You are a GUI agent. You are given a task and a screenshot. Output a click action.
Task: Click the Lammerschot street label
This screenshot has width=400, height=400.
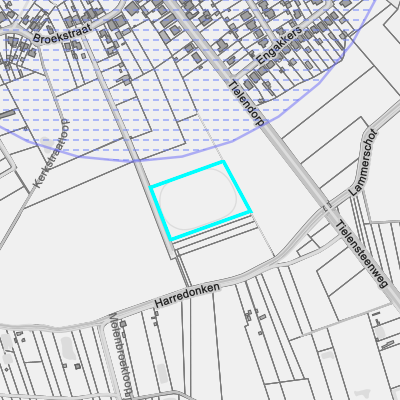363,163
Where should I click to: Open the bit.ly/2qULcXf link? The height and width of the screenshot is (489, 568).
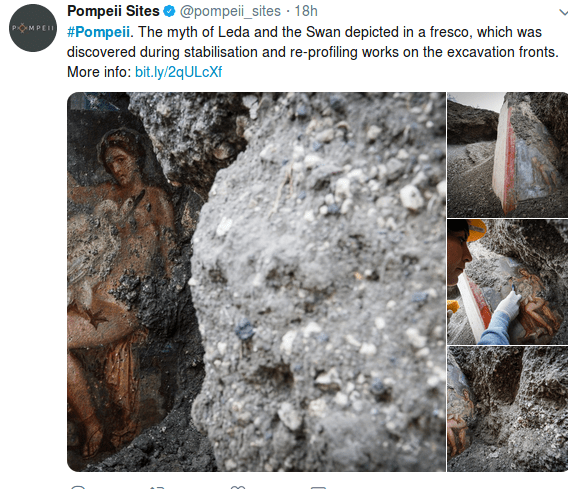coord(178,72)
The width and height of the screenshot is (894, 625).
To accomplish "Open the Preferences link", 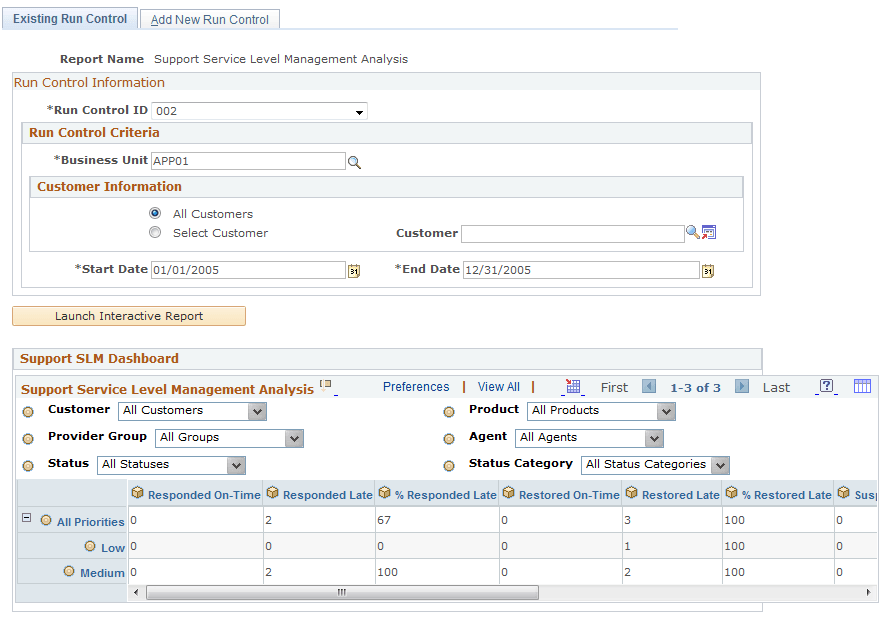I will click(x=416, y=386).

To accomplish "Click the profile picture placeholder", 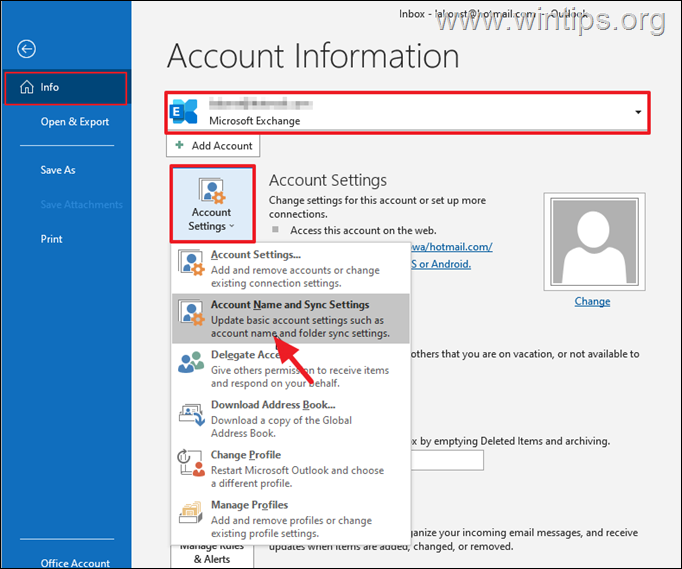I will point(591,239).
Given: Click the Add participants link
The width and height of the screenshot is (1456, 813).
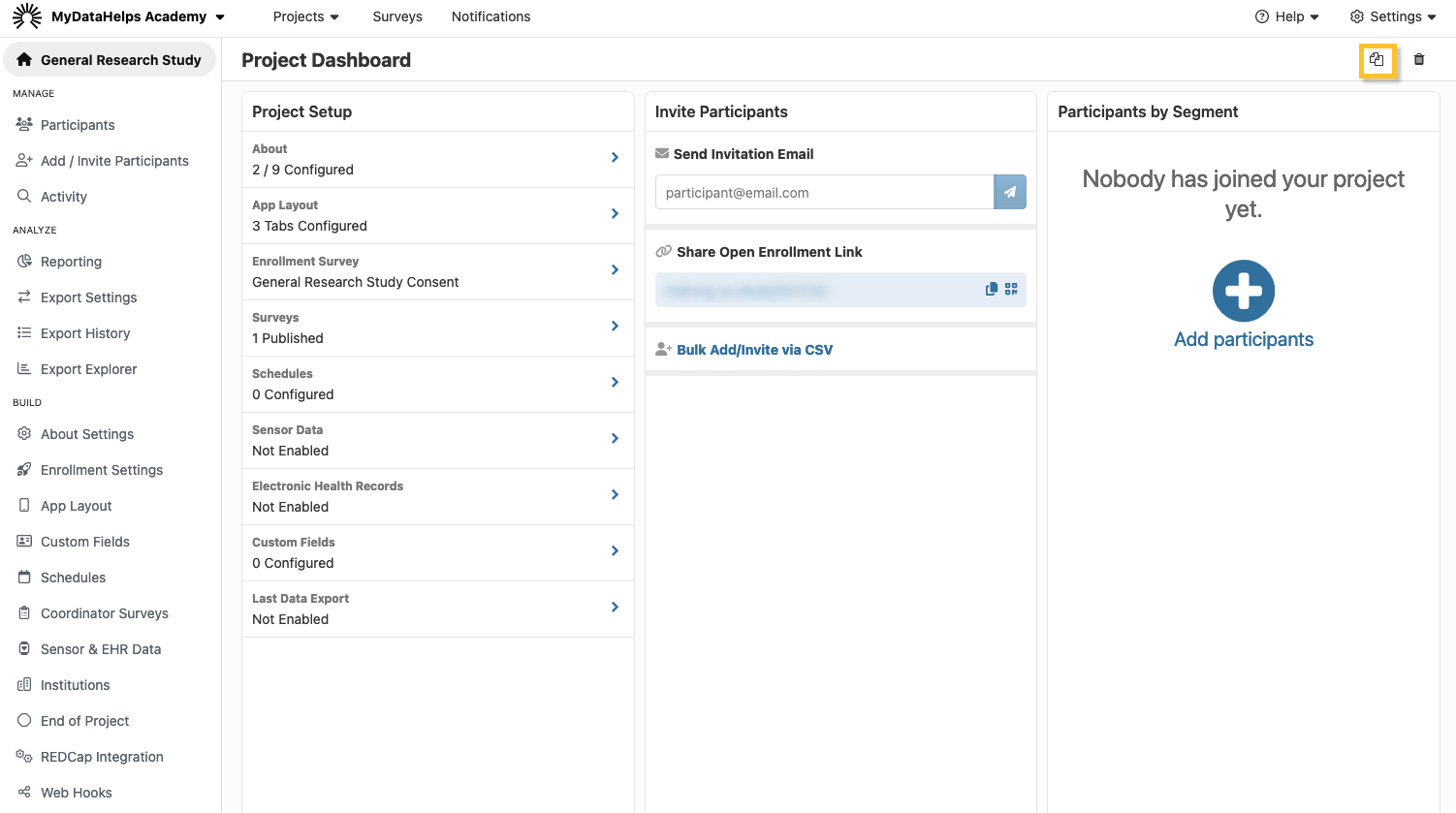Looking at the screenshot, I should tap(1243, 339).
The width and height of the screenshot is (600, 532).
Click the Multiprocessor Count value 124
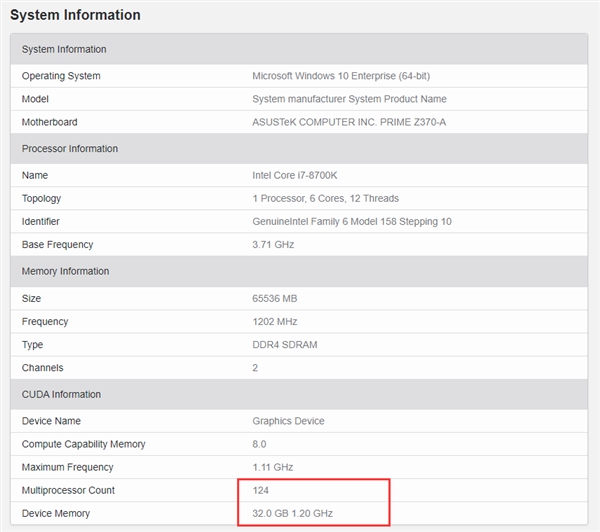pos(261,490)
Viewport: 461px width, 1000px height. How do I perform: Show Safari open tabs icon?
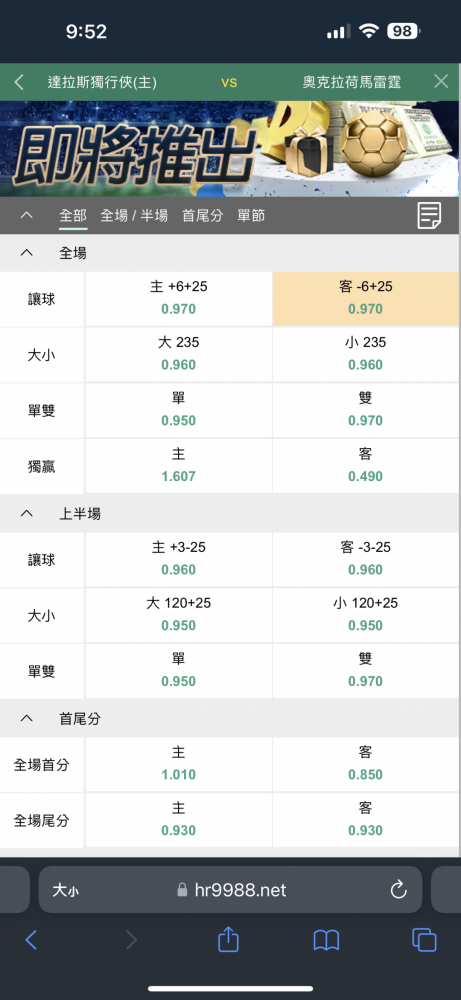424,940
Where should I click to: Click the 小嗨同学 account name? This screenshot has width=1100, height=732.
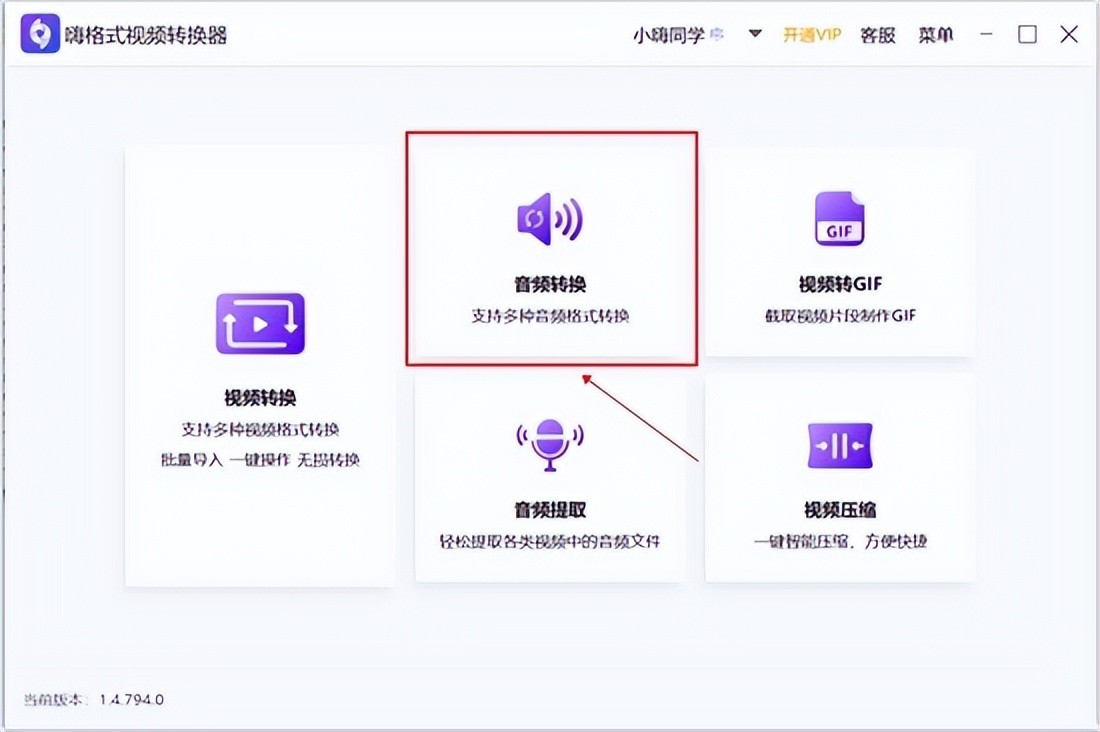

What to do: Write out again, word for word, only the lines from the one with "The width and height of the screenshot is (600, 532)." through the last line of the material, and omit each picture.

Solved exercise:
The width and height of the screenshot is (600, 532).
Click the Multiprocessor Count value 124
pos(261,490)
Viewport: 461px width, 1000px height. How do I perform: Show Safari open tabs icon?
424,940
Where should I click to: Click the 小嗨同学 account name? This screenshot has width=1100, height=732.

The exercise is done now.